Tanjong Keramat (N24)

State constituency
- Legislature: Sabah State Legislative Assembly
- MLA: Shah Alfie Yahya GRS
- Constituency created: 2019
- First contested: 2020
- Last contested: 2025

Demographics
- Electors (2025): 26,113

= Tanjung Keramat =

Tanjong Keramat is a state constituency in Sabah, Malaysia, that is represented in the Sabah State Legislative Assembly.
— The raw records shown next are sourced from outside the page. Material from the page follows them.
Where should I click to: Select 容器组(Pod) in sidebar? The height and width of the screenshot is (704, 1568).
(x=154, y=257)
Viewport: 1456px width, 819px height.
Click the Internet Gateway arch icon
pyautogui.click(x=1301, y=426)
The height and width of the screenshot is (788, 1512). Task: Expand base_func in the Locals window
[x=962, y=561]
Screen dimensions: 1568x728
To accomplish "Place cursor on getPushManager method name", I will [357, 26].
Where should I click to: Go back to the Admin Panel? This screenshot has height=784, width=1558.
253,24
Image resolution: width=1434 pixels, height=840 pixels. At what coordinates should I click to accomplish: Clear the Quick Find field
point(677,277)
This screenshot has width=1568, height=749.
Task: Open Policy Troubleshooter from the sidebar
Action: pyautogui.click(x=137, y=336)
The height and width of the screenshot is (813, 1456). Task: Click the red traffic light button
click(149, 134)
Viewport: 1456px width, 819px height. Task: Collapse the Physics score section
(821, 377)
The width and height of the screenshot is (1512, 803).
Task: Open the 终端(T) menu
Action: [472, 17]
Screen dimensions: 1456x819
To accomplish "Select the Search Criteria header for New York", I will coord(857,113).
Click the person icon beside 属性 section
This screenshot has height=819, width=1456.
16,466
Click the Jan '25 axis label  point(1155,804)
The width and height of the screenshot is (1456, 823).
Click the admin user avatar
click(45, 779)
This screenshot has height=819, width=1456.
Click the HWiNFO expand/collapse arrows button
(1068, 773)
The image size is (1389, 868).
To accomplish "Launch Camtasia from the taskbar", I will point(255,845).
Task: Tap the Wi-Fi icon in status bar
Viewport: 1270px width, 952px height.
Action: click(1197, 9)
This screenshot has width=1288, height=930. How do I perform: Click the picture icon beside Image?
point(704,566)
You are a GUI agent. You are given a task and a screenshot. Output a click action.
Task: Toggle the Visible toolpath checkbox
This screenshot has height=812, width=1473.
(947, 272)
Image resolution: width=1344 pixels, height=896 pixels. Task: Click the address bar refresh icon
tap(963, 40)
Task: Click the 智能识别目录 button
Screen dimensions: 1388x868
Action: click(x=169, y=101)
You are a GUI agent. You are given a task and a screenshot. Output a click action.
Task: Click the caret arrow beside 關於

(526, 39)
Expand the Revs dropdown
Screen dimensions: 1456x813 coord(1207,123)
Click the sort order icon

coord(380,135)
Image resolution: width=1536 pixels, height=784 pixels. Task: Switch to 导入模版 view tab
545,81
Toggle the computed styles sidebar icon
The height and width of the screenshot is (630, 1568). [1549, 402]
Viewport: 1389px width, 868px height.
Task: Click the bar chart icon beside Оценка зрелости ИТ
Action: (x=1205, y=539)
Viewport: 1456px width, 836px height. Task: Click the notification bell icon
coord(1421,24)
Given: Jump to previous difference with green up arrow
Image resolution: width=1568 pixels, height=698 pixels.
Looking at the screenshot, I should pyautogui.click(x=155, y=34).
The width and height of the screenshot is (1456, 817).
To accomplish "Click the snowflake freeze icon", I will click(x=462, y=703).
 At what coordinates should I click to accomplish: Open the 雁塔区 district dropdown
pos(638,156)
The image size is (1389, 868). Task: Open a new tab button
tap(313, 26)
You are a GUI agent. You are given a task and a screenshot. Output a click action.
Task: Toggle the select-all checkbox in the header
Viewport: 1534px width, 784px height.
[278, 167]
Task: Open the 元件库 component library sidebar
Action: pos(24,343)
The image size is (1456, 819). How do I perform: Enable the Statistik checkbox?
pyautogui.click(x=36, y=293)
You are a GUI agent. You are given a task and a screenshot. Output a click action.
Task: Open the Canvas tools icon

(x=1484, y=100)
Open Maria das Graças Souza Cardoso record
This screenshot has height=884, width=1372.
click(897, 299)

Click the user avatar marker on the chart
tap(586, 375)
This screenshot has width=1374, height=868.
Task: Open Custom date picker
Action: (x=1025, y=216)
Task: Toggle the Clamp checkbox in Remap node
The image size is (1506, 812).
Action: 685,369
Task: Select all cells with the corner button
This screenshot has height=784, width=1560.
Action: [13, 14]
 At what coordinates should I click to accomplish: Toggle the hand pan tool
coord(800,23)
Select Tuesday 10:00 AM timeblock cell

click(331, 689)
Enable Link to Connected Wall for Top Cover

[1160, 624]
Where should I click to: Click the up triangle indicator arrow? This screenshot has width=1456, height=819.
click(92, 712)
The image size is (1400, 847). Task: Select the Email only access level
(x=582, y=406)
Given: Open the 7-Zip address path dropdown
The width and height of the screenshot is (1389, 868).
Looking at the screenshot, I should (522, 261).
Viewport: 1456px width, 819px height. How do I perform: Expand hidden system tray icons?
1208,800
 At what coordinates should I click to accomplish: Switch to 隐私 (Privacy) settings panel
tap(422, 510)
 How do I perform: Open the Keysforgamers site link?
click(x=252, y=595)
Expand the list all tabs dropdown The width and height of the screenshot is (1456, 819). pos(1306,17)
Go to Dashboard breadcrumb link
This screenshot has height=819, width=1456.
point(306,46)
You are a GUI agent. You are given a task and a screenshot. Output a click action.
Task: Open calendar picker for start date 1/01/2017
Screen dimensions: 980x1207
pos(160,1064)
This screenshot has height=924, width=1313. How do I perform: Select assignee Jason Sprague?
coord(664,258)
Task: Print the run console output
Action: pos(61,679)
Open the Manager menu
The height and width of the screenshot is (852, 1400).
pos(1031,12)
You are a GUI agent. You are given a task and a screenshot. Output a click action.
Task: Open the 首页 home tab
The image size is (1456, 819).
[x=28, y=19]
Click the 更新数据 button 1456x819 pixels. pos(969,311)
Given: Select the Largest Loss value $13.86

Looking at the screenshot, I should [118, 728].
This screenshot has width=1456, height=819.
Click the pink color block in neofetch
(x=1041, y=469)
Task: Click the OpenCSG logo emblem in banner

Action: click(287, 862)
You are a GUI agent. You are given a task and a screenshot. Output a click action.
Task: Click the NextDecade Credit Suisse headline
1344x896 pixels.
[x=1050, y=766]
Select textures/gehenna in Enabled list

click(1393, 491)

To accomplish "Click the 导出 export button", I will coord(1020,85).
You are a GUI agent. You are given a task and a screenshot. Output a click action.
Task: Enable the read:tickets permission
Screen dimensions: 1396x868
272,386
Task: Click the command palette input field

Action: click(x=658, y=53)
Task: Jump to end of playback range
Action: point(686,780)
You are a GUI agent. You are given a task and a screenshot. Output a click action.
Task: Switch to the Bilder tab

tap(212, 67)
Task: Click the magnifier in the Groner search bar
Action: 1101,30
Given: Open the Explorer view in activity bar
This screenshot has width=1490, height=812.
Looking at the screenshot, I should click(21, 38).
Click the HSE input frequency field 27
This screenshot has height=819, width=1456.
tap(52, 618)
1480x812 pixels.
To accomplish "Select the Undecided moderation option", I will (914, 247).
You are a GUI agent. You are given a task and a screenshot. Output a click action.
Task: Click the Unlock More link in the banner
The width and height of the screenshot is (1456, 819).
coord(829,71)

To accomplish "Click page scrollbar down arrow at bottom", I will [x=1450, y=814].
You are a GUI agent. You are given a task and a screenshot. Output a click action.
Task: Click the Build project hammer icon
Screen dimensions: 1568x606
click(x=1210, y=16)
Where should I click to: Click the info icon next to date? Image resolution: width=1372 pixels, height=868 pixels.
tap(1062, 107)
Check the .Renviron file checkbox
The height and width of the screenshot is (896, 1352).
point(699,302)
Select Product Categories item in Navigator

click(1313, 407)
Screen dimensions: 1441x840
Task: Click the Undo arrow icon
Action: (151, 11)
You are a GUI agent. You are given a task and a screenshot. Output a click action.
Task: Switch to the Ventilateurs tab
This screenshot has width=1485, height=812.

This is one of the thirteen new state constituencies as result of approval from state legislative and Dewan Rakyat on 17 July 2019 and presenting for the first time for snap election

== Demographics ==
As of 2020, Tanjung Keramat has a population of 42,126 people.

== History ==
===Polling districts===
According to the gazette issued on 31 October 2022, the Tanjung Keramat constituency has a total of 4 polling districts.

| State constituency | Polling Districts | Code | Location |
| Tanjung Keramat (N24） | Muhibbah | 173/24/01 | SK Kg Contoh; SA Rakyat Tanjung Dumpil; Madrasah Assalam Kg Contoh; |
| Pasir Putih | 173/24/02 | SMK Putatan; SK Pekan Putatan; |
| Lok Kawi | 173/24/03 | SK Tombovo |
| Taman Pantai Lok Kawi | 173/24/04 | Dewan Masyarakat Lok Kawi |

===Representation history===

Members of the Legislative Assembly for Tanjung Keramat
Assembly: No; Years; Member; Party
Constituency created from Kawang, Moyog, Tanjung Aru and Petagas
16th: N24; 2020–2025; Shahelmey Yahya; BN (UMNO)
17th: 2025–present; Shah Alfie Yahya; GRS (GAGASAN)

== Election results ==

Sabah state election, 2025: Tanjung Keramat
| Party |  | Candidate | Votes | % | ∆% |
|  | GRS | Shah Alfie Yahya | 5,699 | 33.15 | +33.15 |
|  | BN | Jeffrey Nor Mohamed | 4,546 | 26.45 | −22.06 |
|  | Heritage | Mohammad Firdaus Diun | 3,839 | 22.33 | −14.31 |
|  | PN | Farish Adamz Shah @ Kanny | 1,177 | 6.85 | +6.85 |
|  | UPKO | Rosdy Wasli | 806 | 4.69 | +4.69 |
|  | Homeland Solidarity Party | Azni Mohd Salleh | 479 | 2.79 | +2.79 |
|  | KDM | Sugarah Miasin | 256 | 1.49 | +1.49 |
|  | Independent | Saifullah Phang | 122 | 0.71 | +0.71 |
|  | PBK | Jasni Matlani | 122 | 0.71 | +0.71 |
|  | Sabah Dream Party | Mahadthir Asbollah | 114 | 0.66 | +0.66 |
|  | Sabah Native Co-operation Party | Mil Kusin Abdillah | 29 | 0.17 | +0.17 |
| Total valid votes |  |  | 17,189 |
| Total rejected ballots |  |  | 497 |
| Unreturned ballots |  |  | 31 |
| Turnout |  |  | 17,717 | 67.85 | +1.90 |
| Registered electors |  |  | 26,113 |
| Majority |  |  | 1,153 | 6.70 | −5.17 |
|  | GRS gain from BN |  | Swing |  | - |
Source(s) "RESULTS OF CONTESTED ELECTION AND STATEMENTS OF THE POLL AFTER THE OFFICIAL ADDITION OF VOTES" (PDF).

Sabah state election, 2020: Tanjung Keramat
| Party |  | Candidate | Votes | % |
|  | BN | Shahelmy Yahya | 4,594 | 48.51 |
|  | Sabah Heritage Party | Rosdy Wasli | 3,470 | 36.64 |
|  | Love Sabah Party | Ira Uzair | 363 | 3.83 |
|  | LDP | Faezah Ibnu | 329 | 3.47 |
|  | USNO (Baru) | Mohd Salleh Lamsin | 122 | 1.29 |
| Total valid votes |  |  | 8,878 | 93.75 |
| Total rejected ballots |  |  | 224 | 2.37 |
| Unreturned ballots |  |  | 368 | 3.89 |
| Turnout |  |  | 9,470 | 65.99 |
| Registered electors |  |  | 14,350 |
| Majority |  |  | 1,337 | 11.87 |
This was a new constituency created.
Source(s) "RESULTS OF CONTESTED ELECTION AND STATEMENTS OF THE POLL AFTER THE OFFICIAL ADDITION OF VOTES".